Et ce document passionnant, aucun Breton, surtout pas bretonnant et/ou régionaliste, ne vous le mettra entre les mains. C’est qu’à l’époque de Déguignet, les folkloristes Parisiens et régionalistes n’ayant écrit qu’en français publient beaucoup, et ce sont leurs documents qui sont restés dans la mémoire collective. « Les conteurs se sont moqués des savants. Pour un verre d’eau-de-vie, conteurs et conteuses inventaient des légendes issues de leur seule imagination. » Aucun d’eux n’écrira sur l’incroyable misère qui règne alors en Bretagne. Aucun d’eux ne relatera le poids épouvantable que représente la religion catholique, le pouvoir démesuré dont disposent encore les nobles. Au XIXe siècle, la Bretagne est toujours monarchiste et le peuple bien trop pauvre et ignorant pour envisager d’être autre chose. Déguignet a voyagé et beaucoup lu. Athée, bouffeur de curés, républicain anarchisant, il est rejeté dans son pays natal, maintenu à la marge par les tonsurés qui veillent à ce que leurs ouailles ne fréquentent pas ce fils du diable. L’auteur en garde une grande rancœur, on en aurait à moins. On dira de lui qu’il sombra dans un délire de persécution.
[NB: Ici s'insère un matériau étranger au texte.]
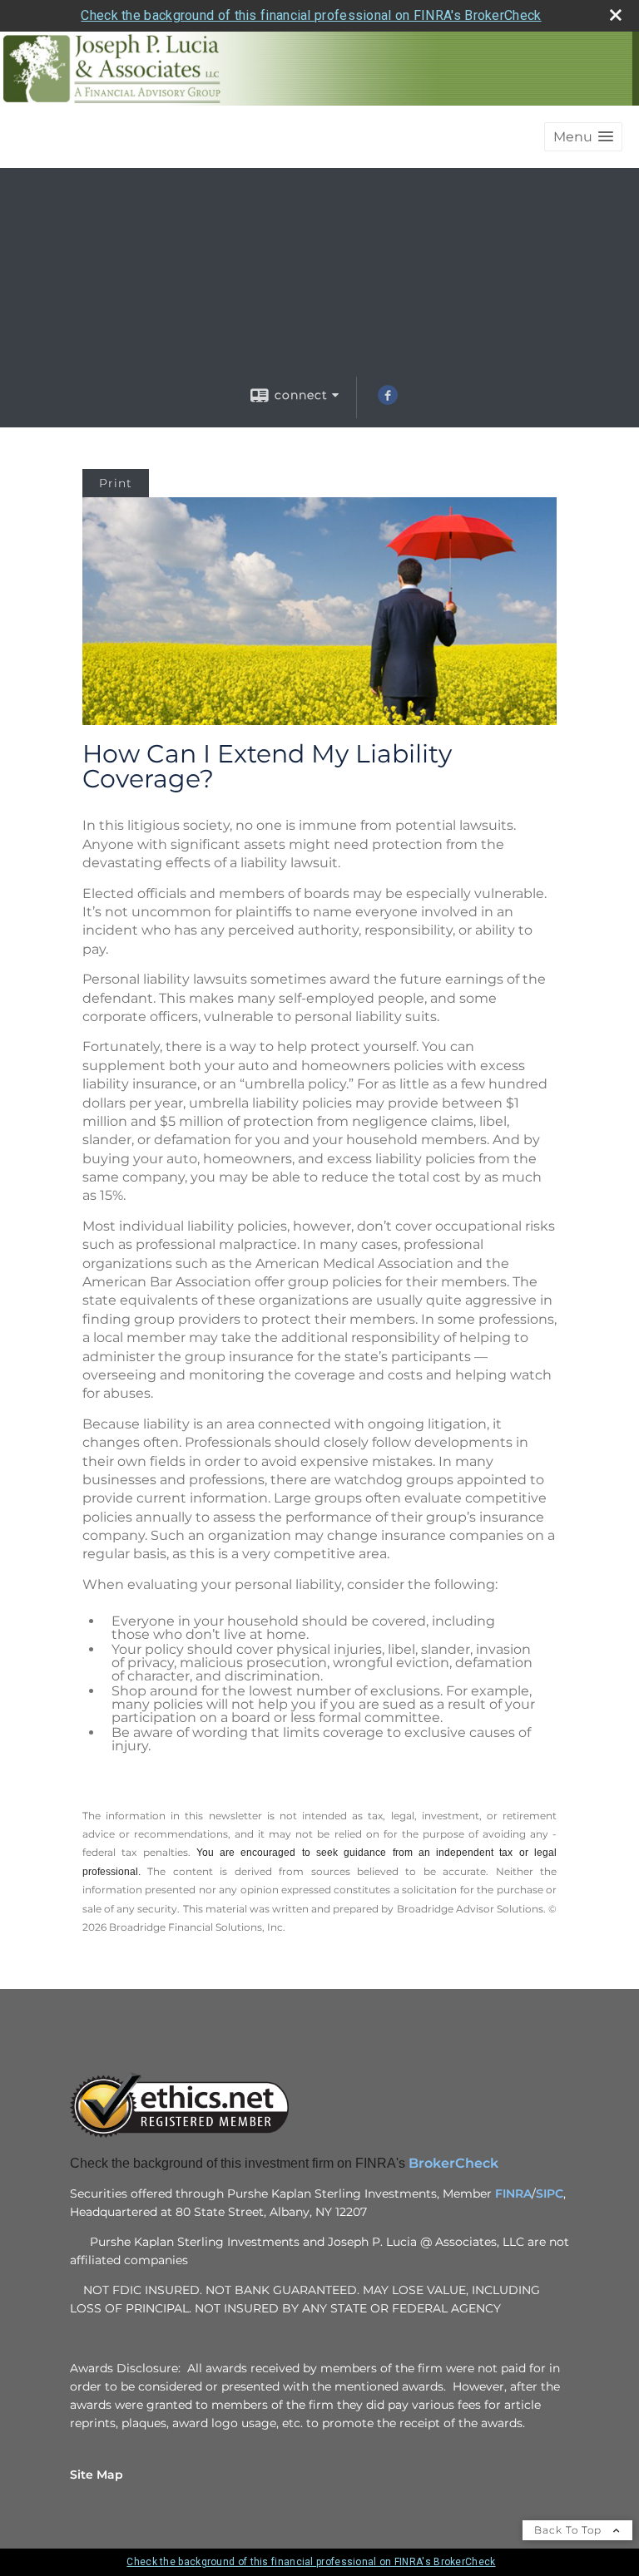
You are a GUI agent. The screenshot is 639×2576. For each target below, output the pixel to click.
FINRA (513, 2193)
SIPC (549, 2193)
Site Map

On sent bien dans ses lignes que ça n’est pas tout à fait faux, mais il avait des causes réelles de se sentir persécutés par les ensoutanés.

S’il faut lire Mémoires d’un paysan bas-breton, c’est bien pour avoir autre chose que la vision romantisée que les folkloristes ont donné de la Bretagne. C’est le contrepoint indispensable aux récits d’Anatole le Braz – avec lequel l’auteur était fâché mais sans lequel les écrits de Déguignet seraient restés inconnus. C’est aussi un contrepoint aux récits de guerre faits par des nobles et des généraux. On parle fort peu, par exemple, des exactions de la France au Mexique : il est toujours bon de rappeler ce dont nous avons été capables. Il faut lire, enfin, Déguignet, pour bien prendre la mesure du niveau d’ignominie dont était capable le clergé breton.